Please write out the entries unchanged, from the very first one through the line containing "Open Annotation 2020-03-09", with both ends included.

──────────

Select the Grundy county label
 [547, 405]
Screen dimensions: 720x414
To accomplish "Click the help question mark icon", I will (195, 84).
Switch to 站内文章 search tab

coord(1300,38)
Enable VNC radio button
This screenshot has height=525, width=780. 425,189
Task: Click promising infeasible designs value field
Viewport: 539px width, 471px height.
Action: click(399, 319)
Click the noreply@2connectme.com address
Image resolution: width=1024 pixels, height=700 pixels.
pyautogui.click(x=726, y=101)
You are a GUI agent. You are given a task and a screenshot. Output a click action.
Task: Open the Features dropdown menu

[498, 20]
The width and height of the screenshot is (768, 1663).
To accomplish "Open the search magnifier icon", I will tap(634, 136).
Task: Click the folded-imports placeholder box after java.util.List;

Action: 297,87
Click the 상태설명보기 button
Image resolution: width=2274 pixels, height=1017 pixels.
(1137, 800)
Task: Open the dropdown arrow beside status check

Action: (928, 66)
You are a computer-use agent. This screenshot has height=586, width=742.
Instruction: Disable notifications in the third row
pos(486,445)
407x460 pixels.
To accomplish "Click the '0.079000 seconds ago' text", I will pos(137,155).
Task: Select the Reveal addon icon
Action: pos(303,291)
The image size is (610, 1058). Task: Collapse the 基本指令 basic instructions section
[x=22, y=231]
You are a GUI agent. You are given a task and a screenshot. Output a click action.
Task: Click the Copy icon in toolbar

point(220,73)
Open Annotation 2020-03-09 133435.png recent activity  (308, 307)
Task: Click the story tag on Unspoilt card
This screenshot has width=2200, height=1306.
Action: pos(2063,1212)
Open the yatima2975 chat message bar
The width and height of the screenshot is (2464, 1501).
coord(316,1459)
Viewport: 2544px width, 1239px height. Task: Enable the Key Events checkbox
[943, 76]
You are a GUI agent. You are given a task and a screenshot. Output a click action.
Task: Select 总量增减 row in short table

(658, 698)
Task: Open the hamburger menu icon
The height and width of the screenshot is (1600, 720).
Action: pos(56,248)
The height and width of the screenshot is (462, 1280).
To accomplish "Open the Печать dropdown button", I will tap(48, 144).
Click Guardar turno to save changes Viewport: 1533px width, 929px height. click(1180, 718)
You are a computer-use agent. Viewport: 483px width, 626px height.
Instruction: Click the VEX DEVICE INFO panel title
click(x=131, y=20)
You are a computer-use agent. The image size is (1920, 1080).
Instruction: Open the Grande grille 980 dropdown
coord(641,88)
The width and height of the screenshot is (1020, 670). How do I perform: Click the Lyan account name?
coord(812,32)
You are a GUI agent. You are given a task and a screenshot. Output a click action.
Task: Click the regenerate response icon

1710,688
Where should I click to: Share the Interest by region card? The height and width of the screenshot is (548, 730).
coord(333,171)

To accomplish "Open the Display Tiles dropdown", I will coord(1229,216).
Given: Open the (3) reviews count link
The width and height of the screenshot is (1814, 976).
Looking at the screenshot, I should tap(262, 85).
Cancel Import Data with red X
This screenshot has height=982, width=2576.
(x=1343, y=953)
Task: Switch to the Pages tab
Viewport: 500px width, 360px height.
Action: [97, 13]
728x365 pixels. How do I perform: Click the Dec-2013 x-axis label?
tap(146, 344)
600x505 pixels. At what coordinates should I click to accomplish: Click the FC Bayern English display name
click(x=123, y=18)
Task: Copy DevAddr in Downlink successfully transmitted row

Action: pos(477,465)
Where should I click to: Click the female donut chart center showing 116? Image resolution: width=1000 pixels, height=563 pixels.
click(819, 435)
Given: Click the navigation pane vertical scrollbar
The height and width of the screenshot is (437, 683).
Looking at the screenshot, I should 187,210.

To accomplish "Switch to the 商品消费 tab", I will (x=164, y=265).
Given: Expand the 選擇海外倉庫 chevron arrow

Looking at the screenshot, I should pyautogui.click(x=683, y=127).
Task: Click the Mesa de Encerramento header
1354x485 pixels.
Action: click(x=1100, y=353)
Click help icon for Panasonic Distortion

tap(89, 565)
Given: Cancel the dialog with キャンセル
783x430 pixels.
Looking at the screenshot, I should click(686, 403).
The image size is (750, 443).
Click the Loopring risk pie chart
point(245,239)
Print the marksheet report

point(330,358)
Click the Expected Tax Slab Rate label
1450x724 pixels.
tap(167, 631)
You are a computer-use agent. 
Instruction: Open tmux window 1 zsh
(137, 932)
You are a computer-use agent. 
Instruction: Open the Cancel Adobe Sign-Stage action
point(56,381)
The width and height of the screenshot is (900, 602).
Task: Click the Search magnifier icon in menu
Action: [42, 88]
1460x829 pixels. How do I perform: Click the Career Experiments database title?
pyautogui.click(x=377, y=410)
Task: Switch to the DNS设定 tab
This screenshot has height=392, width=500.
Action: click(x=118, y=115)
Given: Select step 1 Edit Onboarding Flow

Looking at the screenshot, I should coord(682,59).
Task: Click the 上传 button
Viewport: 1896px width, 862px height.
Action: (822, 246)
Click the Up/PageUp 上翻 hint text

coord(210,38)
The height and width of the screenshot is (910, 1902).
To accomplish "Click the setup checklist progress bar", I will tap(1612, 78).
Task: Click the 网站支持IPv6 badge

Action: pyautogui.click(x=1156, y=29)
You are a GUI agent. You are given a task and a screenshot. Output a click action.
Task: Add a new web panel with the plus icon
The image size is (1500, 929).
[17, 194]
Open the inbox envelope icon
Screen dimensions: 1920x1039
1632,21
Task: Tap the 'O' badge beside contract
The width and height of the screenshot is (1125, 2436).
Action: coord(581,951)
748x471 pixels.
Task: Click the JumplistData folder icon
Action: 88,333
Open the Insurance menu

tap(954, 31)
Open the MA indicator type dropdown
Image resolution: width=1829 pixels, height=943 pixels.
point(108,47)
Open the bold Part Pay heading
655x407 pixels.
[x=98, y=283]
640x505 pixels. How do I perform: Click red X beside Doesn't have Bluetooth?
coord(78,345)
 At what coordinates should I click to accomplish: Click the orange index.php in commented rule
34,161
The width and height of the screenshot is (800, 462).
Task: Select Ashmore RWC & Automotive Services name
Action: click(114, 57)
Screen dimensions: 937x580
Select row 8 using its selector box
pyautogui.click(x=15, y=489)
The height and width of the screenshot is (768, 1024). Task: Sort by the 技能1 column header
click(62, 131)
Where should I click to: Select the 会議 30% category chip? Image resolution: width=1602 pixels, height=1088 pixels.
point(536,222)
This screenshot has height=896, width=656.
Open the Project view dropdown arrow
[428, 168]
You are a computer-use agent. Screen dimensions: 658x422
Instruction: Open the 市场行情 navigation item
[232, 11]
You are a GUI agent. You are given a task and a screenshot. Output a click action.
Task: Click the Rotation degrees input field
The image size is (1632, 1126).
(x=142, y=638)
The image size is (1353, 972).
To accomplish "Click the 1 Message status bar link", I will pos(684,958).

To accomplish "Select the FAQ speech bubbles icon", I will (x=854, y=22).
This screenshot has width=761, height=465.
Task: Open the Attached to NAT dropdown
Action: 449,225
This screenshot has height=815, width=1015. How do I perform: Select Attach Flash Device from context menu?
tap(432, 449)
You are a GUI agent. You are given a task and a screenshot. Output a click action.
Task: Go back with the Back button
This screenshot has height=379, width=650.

──────────

## Solved exercise:
Select the Grundy county label
 [547, 405]
Screen dimensions: 720x414
To accomplish "Click the help question mark icon", I will (195, 84).
Switch to 站内文章 search tab

coord(1300,38)
Enable VNC radio button
This screenshot has height=525, width=780. 425,189
Task: Click promising infeasible designs value field
Viewport: 539px width, 471px height.
Action: click(399, 319)
Click the noreply@2connectme.com address
Image resolution: width=1024 pixels, height=700 pixels.
pyautogui.click(x=726, y=101)
You are a GUI agent. You are given a task and a screenshot. Output a click action.
Task: Open the Features dropdown menu

[498, 20]
The width and height of the screenshot is (768, 1663).
To accomplish "Open the search magnifier icon", I will tap(634, 136).
Task: Click the folded-imports placeholder box after java.util.List;

Action: 297,87
Click the 상태설명보기 button
Image resolution: width=2274 pixels, height=1017 pixels.
(1137, 800)
Task: Open the dropdown arrow beside status check

Action: (928, 66)
You are a computer-use agent. This screenshot has height=586, width=742.
Instruction: Disable notifications in the third row
pos(486,445)
407x460 pixels.
To accomplish "Click the '0.079000 seconds ago' text", I will pos(137,155).
Task: Select the Reveal addon icon
Action: pos(303,291)
The image size is (610, 1058). Task: Collapse the 基本指令 basic instructions section
[x=22, y=231]
You are a GUI agent. You are given a task and a screenshot. Output a click action.
Task: Click the Copy icon in toolbar

point(220,73)
Open Annotation 2020-03-09 133435.png recent activity  (308, 307)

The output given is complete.